Should You Buy a Long-Term Care Policy?

Medicaid is a federally sponsored program whose participation limits are set by the state in which you reside. It is for those people who have minimal assets and very little income. To be eligible, you basically have to "spend down" your assets to meet the state's eligibility criteria. Legislation has made it increasingly difficult to transfer or gift your assets, either directly or through a trust, and still be eligible for Medicaid without waiting a significant amount of time. Basically, Medicaid has a 60-month look-back period, in which states may delay eligibility for Medicaid benefits if a person has disposed of resources for less than fair market value.

The bottom line is, you'll pay a big price if you're counting solely on Medicaid to pay your nursing home bills someday. You'll virtually have to leave yourself with little or nothing in the bank or divest yourself from possession and control of your assets many years before entering a nursing home. In addition, some states have income limits for Medicaid eligibility.

For more information on Medicaid rules in your state, contact your local Office on Aging.

Your first step is to determine if you should buy a long-term care policy.
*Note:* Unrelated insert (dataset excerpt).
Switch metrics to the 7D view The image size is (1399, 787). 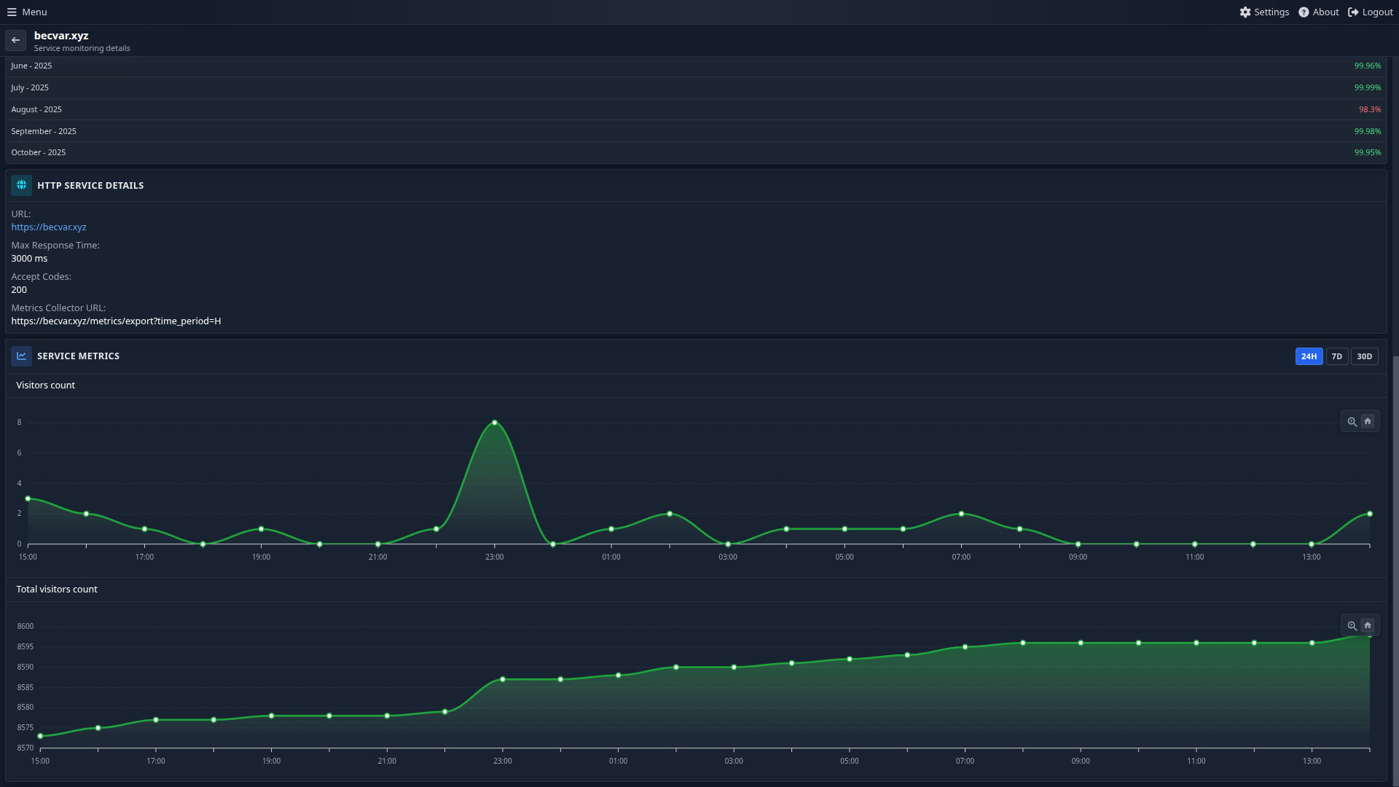1336,356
If you decide you should, there are some things to consider when shopping for the policy. And you may be eligible for tax benefits based on your premiums.
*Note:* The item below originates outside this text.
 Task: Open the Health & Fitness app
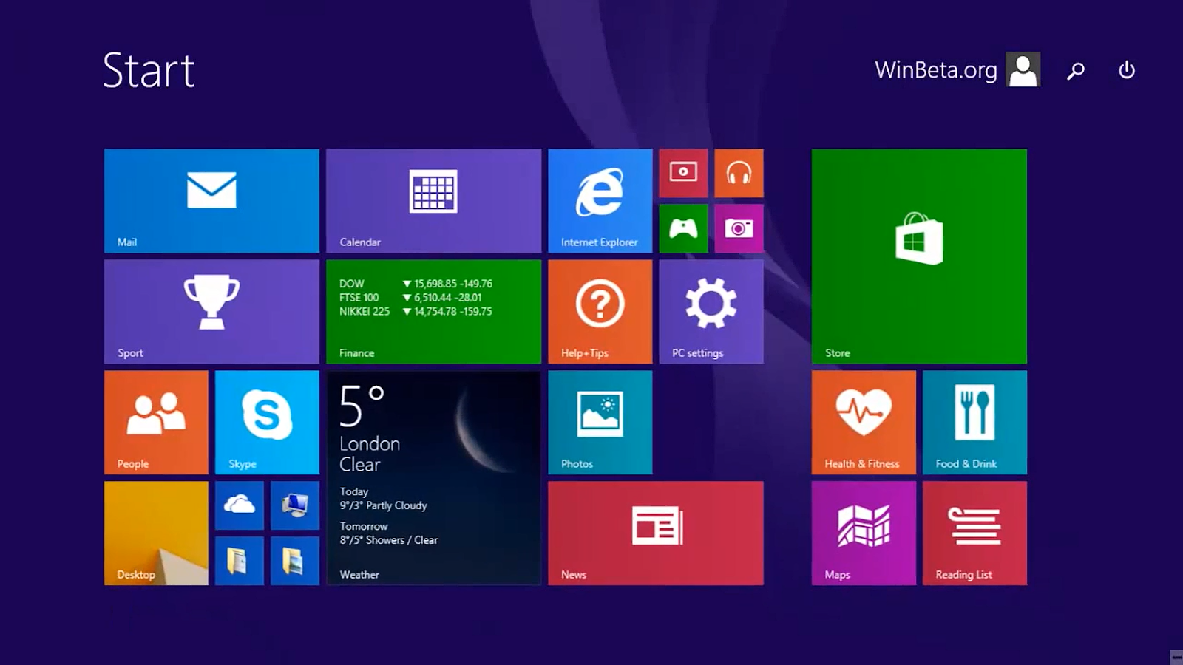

Review the following table to help you make your decision:

 

If You Are over 55, and:

Should You Consider Long Term Care Insurance?*

You expect to have no assets other than a home, car, clothing and a burial plot.

No—You will probably qualify for Medicaid anyway.

You cannot afford the premiums.

No—If you fall behind on the premium payments, you will lose coverage anyway. Also, it is better to devote the premium payments to retirement savings instead.

You have a life-threatening illness, and strongly feel that you will not live past age 70.

No—If it is not likely that you will live past age 70, the odds of having a long stay in a nursing home are small. Check to make sure that you have adequate medical insurance.

Your family has a history of diabetes, Alzheimer's disease, arthritis, stroke, etc.**

Strongly consider—These illnesses can result in long nursing home stays and tend to run in families. If you have significant assets, long-term care insurance may be a good investment.

There are significant assets other than a house.

Yes—You have significant assets and it may be difficult to qualify for Medicaid.

You want your house to go to family or friends and not to be used for unpaid long term care costs after you (and your spouse) die.

Yes—Although the house is protected from Medicaid, many states can seize the property after you and your spouse die.

You strongly object to being on Medicaid.

Yes—Medicaid is government assistance that puts strict limits on people in the program.

You want choices when selecting a nursing home.

Yes—Some nursing homes do not accept Medicaid patients in their facilities. If you can pay with insurance, you will have more options.

You do not expect relatives or friends to be available to help take care of you.

Yes—Without having a network of family or friends to assist you, the chances of needing home-based or nursing home custodial care increases.

You are over the age of 79.

No—It may not be available or may be too expensive.

* The appropriateness of purchasing long-term care insurance is dependent on the specific facts and circumstances of each individual.


** If you have an existing health problem that is likely to result in the need for long-term care, you will probably not be able to buy a policy due to medical underwriting standards.